My reasoning: from Euler's theorem, $\alpha^{\phi(p)} = \alpha^{p-1} \equiv 1 \pmod p$, so $\alpha^{(p-1)/2} \equiv 1^{1/2} \equiv 1 \pmod p$
On
Here's another proof. By Euler's criterion $\alpha^{\frac{p-1}{2}}\equiv \left(\frac{\alpha}{p}\right)\pmod{p}$. See my answer here for two proofs why all quadratic residues mod an odd prime $p$ are exactly $\alpha^2,\alpha^4,\ldots,\alpha^{p-1}$, where $\alpha$ is a primitive root mod $p$. In particular, $\alpha, \alpha^3,\ldots, \alpha^{p-2}$ are not quadratic residues mod $p$, so $\alpha$ is not a quadratic residue mod $p$, so $\left(\frac{\alpha}{p}\right)=-1$, so $\alpha^{\frac{p-1}{2}}\equiv -1\pmod{p}$.
On
$\alpha$ being a primitive element of $\mathbb{Z^{^*}_{_p}}$ we have, $o(\alpha)=p-1$ in $\mathbb{Z^{^*}_{_p}}$. Now $p$ is of the form $p=2^n+1\implies p-1=2^n$ so $(p-1)/2=2^{n-1}$. We know that if $x^2\equiv1(\mod p)$ for some prime $p$ then either $x\equiv1(\mod p)$ or $x\equiv-1(\mod p)$. But if $\alpha^{(p-1)/2}\equiv1(\mod p)$ then it will contradict the fact that $o(\alpha)=p-1$ in $\mathbb{Z^{^*}_{_p}}$. So $\alpha^{(p-1)/2}\equiv-1(\mod p)$ must be true.

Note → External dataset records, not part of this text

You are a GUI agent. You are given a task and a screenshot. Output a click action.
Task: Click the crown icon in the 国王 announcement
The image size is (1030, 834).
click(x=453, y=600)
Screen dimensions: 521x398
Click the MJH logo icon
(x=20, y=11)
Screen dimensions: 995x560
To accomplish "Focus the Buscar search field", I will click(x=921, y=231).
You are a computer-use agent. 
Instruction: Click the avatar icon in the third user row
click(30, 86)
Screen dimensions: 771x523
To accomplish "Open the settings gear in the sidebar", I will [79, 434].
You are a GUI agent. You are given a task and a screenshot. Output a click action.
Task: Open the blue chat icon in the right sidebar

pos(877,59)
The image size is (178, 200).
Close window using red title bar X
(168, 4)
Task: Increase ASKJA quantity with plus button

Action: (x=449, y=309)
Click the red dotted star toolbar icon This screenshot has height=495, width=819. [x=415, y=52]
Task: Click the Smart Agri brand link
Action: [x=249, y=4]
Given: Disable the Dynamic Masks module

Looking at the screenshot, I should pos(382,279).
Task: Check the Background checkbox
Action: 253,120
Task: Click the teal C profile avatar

Because we are assuming that $\alpha$ is a primitive element modulo $p$. That means that no two numbers from the set $\{1,\alpha,\alpha^2,\ldots,\alpha^{p-2}\}$ are congruent modulo $p$. But if we had $\alpha^{\frac{p-1}2}\equiv1\pmod p$, this would not happen. Therefore, and since $\alpha^{\frac{p-1}2}\equiv\pm1\pmod p$, the conclusion is that $\alpha^{\frac{p-1}2}\equiv-1\pmod p$.